TASK A ->
From the entries below, return the stretch that opens with the line containing "Given: Select the search" and closes with the line containing "click(446, 546)", both included, copied word for word.

EXTRACTED TEXT ->
Lady Godiva is a 2008 British romantic comedy film written and directed by Vicky Jewson. The film, starring Phoebe Thomas, Matthew Chambers, and Natalie Walter, was shot in 2006 but went unreleased for two years. Based on the historic tale of Lady Godiva, it was set in modern-day Oxford.

Plot
Jemima Honey, a teacher, needs to raise funds for her local creative arts centre. To do so, she accepts the challenge of businessmen and love interest Michael Bartle to ride through the streets of Oxford nude.

SUPPLIED DATA ->
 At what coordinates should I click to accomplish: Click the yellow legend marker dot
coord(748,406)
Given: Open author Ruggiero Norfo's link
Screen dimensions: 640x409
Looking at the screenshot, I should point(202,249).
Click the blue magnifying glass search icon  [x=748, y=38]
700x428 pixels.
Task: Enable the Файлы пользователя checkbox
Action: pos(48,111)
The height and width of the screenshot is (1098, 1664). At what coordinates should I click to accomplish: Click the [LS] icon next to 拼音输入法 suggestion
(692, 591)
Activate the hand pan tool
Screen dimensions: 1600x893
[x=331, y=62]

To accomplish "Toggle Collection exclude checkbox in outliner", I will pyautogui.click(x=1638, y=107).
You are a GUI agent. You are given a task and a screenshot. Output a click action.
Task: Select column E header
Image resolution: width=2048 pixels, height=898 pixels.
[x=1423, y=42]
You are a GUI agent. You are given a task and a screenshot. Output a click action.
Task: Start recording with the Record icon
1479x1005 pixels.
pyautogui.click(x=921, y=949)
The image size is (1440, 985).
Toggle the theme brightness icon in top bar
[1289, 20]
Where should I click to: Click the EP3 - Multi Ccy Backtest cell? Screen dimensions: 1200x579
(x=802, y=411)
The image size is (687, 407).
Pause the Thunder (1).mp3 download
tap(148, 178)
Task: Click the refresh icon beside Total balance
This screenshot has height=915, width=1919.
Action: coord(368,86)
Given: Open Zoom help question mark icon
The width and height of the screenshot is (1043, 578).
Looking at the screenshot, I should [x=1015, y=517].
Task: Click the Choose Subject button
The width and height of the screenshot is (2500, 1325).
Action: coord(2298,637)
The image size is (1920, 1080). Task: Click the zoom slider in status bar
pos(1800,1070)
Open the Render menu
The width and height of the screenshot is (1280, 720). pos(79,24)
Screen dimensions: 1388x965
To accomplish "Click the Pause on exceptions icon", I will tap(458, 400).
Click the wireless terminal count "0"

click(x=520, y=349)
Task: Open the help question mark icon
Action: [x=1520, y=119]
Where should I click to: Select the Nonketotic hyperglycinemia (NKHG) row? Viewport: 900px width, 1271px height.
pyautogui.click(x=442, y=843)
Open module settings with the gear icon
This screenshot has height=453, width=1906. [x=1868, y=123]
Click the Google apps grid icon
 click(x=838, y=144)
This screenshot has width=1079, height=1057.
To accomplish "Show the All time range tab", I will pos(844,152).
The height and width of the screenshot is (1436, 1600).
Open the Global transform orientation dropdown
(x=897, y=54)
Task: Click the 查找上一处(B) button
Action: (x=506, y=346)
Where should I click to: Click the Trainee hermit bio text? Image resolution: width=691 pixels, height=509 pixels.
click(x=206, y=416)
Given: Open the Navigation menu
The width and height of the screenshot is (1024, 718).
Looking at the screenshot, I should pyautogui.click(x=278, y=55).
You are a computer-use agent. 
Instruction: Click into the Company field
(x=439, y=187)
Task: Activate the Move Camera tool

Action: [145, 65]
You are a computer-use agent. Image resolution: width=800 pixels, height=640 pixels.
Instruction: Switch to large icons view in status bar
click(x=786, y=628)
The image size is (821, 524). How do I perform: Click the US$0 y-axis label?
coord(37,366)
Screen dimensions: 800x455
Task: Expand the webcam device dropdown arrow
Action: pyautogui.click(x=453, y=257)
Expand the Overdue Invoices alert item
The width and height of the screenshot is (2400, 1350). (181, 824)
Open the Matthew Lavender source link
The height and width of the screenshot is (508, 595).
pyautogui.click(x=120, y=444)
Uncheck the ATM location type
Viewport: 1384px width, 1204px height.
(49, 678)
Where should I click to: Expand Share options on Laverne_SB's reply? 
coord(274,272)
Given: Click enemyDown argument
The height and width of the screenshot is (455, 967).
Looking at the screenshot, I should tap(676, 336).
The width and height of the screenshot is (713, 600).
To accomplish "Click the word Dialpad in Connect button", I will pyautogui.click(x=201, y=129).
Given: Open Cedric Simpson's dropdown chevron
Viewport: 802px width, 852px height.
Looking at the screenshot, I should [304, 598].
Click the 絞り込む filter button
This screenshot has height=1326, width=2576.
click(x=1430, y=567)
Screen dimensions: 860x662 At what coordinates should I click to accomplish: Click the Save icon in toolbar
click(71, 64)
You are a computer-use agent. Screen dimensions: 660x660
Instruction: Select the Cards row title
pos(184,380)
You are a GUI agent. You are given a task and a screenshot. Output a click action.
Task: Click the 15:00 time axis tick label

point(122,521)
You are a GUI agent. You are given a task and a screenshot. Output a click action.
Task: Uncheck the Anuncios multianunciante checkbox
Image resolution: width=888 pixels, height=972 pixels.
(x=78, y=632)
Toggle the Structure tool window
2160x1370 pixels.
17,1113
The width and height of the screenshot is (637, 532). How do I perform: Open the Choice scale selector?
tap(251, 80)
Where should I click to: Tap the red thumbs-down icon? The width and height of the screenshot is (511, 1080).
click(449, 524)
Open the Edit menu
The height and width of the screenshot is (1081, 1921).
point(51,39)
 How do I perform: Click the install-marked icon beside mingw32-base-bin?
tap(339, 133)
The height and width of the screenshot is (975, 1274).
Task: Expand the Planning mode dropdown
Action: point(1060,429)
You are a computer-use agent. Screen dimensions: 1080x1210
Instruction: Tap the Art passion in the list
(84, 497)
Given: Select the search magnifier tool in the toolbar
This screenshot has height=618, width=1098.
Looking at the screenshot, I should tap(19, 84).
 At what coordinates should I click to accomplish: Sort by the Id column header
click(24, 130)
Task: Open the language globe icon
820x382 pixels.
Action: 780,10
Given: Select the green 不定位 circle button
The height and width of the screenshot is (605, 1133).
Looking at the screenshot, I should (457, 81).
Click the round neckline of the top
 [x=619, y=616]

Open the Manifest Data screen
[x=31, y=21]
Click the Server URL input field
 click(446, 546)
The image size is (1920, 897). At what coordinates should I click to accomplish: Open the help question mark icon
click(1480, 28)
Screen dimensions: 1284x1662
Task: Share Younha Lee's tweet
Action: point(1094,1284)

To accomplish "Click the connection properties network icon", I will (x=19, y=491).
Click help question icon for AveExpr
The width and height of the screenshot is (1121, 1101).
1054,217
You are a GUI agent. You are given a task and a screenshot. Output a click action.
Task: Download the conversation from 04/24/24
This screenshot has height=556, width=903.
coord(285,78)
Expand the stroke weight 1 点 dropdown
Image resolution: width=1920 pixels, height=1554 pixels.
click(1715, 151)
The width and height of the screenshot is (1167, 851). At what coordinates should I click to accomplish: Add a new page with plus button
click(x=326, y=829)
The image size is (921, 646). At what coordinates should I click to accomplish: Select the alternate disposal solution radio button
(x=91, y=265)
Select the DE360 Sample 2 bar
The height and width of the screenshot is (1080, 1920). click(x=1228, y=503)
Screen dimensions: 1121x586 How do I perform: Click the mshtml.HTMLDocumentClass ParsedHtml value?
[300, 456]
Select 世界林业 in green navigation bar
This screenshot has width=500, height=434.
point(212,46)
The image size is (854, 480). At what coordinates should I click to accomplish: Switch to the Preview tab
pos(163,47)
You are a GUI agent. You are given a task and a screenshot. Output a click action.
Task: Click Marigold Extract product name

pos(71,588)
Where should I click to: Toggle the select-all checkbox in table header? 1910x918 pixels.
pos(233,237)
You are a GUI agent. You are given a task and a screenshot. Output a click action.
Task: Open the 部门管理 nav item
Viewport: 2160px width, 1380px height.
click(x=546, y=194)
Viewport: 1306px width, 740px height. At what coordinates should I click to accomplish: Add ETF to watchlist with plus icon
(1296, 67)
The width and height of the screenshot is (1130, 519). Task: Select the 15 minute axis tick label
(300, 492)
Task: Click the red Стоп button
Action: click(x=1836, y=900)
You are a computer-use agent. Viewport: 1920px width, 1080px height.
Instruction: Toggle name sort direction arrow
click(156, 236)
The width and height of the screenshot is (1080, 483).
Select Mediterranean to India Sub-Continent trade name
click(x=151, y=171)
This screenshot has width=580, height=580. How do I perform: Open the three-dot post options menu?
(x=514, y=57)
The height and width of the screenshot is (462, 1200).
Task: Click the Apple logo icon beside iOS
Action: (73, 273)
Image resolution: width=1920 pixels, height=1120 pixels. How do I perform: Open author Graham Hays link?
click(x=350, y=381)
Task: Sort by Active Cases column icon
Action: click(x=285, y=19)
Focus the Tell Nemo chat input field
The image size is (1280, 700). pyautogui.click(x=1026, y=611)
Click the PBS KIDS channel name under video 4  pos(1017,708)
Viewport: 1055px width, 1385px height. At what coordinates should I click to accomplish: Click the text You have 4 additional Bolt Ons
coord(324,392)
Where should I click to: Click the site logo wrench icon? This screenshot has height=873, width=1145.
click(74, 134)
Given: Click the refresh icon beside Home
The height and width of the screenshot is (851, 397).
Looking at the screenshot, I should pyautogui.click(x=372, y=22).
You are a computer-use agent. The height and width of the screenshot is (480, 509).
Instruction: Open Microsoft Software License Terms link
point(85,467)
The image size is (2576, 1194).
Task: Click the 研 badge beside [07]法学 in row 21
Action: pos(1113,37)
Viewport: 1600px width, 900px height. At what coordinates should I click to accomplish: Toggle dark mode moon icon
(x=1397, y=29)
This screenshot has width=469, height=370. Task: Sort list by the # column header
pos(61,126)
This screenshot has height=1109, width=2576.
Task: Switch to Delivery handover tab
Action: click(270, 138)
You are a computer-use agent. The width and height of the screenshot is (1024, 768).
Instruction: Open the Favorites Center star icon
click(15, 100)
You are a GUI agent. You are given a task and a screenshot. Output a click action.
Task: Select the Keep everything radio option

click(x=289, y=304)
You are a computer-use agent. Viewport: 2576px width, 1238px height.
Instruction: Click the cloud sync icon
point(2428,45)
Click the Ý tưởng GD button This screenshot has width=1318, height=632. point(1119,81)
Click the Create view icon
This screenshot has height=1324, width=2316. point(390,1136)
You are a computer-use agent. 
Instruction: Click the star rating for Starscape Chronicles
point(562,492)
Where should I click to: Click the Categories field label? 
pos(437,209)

TASK B ->
According to the text about the Lady Godiva film, in what year was the film shot?

EXERCISE RESPONSE A ->
Given: Select the search magnifier tool in the toolbar
This screenshot has height=618, width=1098.
Looking at the screenshot, I should tap(19, 84).
 At what coordinates should I click to accomplish: Sort by the Id column header
click(24, 130)
Task: Open the language globe icon
820x382 pixels.
Action: 780,10
Given: Select the green 不定位 circle button
The height and width of the screenshot is (605, 1133).
Looking at the screenshot, I should (457, 81).
Click the round neckline of the top
 [x=619, y=616]

Open the Manifest Data screen
[x=31, y=21]
Click the Server URL input field
 click(446, 546)

EXERCISE RESPONSE B ->
2006